This way of performing matrix calculations works equally well within a 2-row `matsindf`

data frame (as shown above) or a 1000-row `matsindf`

data frame.

Users can write their own functions using `matsindf_apply`

. A flexible `calc_W`

function can be written as follows.

```
calc_W <- function(.DF = NULL, U = "U", V = "V", W = "W"){
# The inner function does all the work.
W_func <- function(U_mat, V_mat){
# When we get here, U_mat and V_mat will be single matrices or single numbers,
# not a column in a data frame or an item in a list.
# Calculate W_mat from the inputs U_mat and V_mat.
W_mat <- difference_byname(transpose_byname(V_mat), U_mat)
# Return a named list.
list(W_mat) %>% magrittr::set_names(W)
}
# The body of the main function consists of a call to matsindf_apply
# that specifies the inner function
matsindf_apply(.DF, FUN = W_func, U_mat = U, V_mat = V)
}
```

This style of writing `matsindf_apply`

functions is incredibly versatile, leveraging the capabilities of both the `matsindf`

and `matsbyname`

packages. (Indeed, the `Recca`

package uses `matsindf_apply`

heavily and is built upon the functions in the `matsindf`

and `matsbyname`

packages.)

Functions written like `calc_W`

can operate in ways similar to `matsindf_apply`

itself.
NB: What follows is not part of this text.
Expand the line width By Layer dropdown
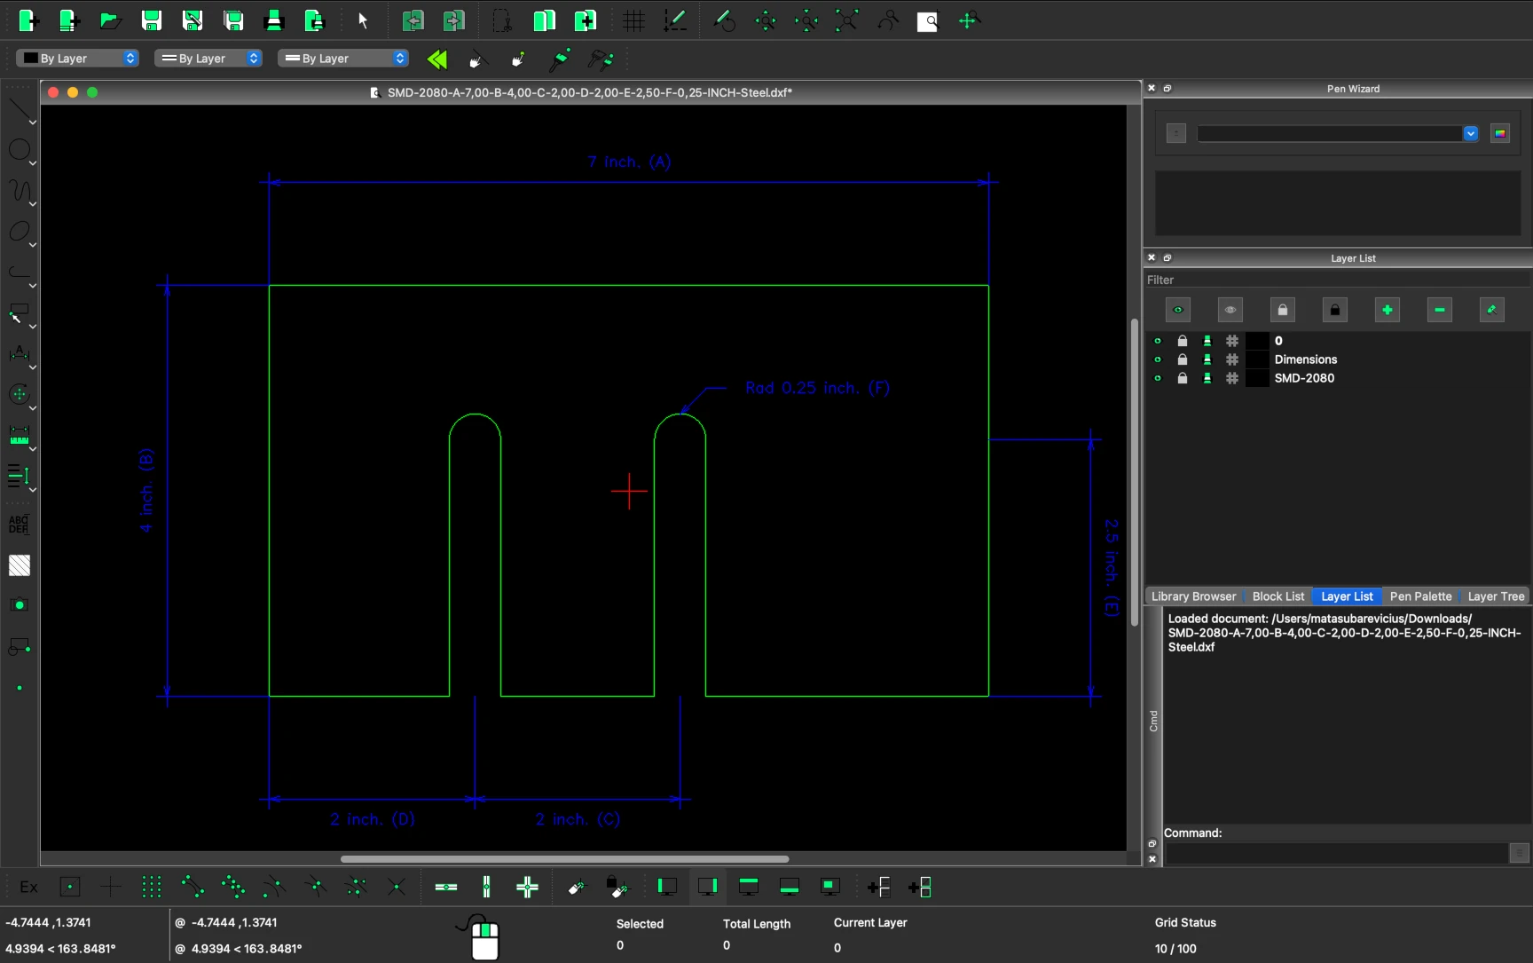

To demonstrate, we’ll use `calc_W`

in all the ways that `matsindf_apply`

can be used, going in the reverse order to our demonstration of the capabilities of `matsindf_apply`

above.

`calc_W`

can be used as a specialized `mutate`

function that operates on `matsindf`

data frames.

```
midf %>% calc_W()
#> Year U V W
#> 1 2017 1, 3, 2, 4 21, 23, 22, 24 20, 19, 21, 20
#> 2 2018 11, 13, 12, 14 31, 33, 32, 34 20, 19, 21, 20
```

The added column could be given a different name from the default (“`W`

”) using the `W`

argument.

```
midf %>% calc_W(W = "W_prime")
#> Year U V W_prime
#> 1 2017 1, 3, 2, 4 21, 23, 22, 24 20, 19, 21, 20
#> 2 2018 11, 13, 12, 14 31, 33, 32, 34 20, 19, 21, 20
```

As with `matsindf_apply`

, column names in `midf`

can be mapped to the arguments of `calc_W`

by the arguments to `calc_W`

.

```
midf %>%
rename(X = U, Y = V) %>%
calc_W(U = "X", V = "Y")
#> Year X Y W
#> 1 2017 1, 3, 2, 4 21, 23, 22, 24 20, 19, 21, 20
#> 2 2018 11, 13, 12, 14 31, 33, 32, 34 20, 19, 21, 20
```

`calc_W`

can operate on lists of single matrices, too. This approach works, because the default values for the `U`

and `V`

arguments to `calc_W`

are “`U`

” and “`V`

”, respectively. The input list members (in this case `midf$U[[1]]`

and `midf$V[[1]]`

) are returned with the output.

```
calc_W(list(U = midf$U[[1]], V = midf$V[[1]]))
#> $U
#> i1 i2
#> p1 1 2
#> p2 3 4
#> attr(,"rowtype")
#> [1] "product"
#> attr(,"coltype")
#> [1] "industry"
#>
#> $V
#> p1 p2
#> i1 21 22
#> i2 23 24
#> attr(,"rowtype")
#> [1] "industry"
#> attr(,"coltype")
#> [1] "product"
#>
#> $W
#> i1 i2
#> p1 20 21
#> p2 19 20
#> attr(,"rowtype")
#> [1] "product"
#> attr(,"coltype")
#> [1] "industry"
```

It may be clearer to name the arguments as required by the `calc_W`

function without wrapping in a list first, as shown below. But in this approach, the input matrices are not returned with the output.

```
calc_W(U = midf$U[[1]], V = midf$V[[1]])
#> $W
#> i1 i2
#> p1 20 21
#> p2 19 20
#> attr(,"rowtype")
#> [1] "product"
#> attr(,"coltype")
#> [1] "industry"
```

`calc_W`

can operate on data frames containing single numbers.

```
data.frame(U = c(1, 2), V = c(3, 4)) %>% calc_W()
#> U V W
#> 1 1 3 2
#> 2 2 4 2
```

Finally, `calc_W`

can be applied to single numbers, and the result is 1x1 matrix.

```
calc_W(U = 2, V = 3)
#> $W
#> [,1]
#> [1,] 1
```

This vignette demonstrated use of the versatile `matsindf_apply`

function. Inputs to `matsindf_apply`

can be

- single numbers,
- matrices, or
- data frames with appropriately-named columns.

`matsindf_apply`

can be used for programming, and functions constructed as demonstrated above share characteristics with `matsindf_apply`

:

- they can be used as specialized
`mutate`

operators, and - they can be applied to single numbers, matrices, or data frames with appropriately-named columns.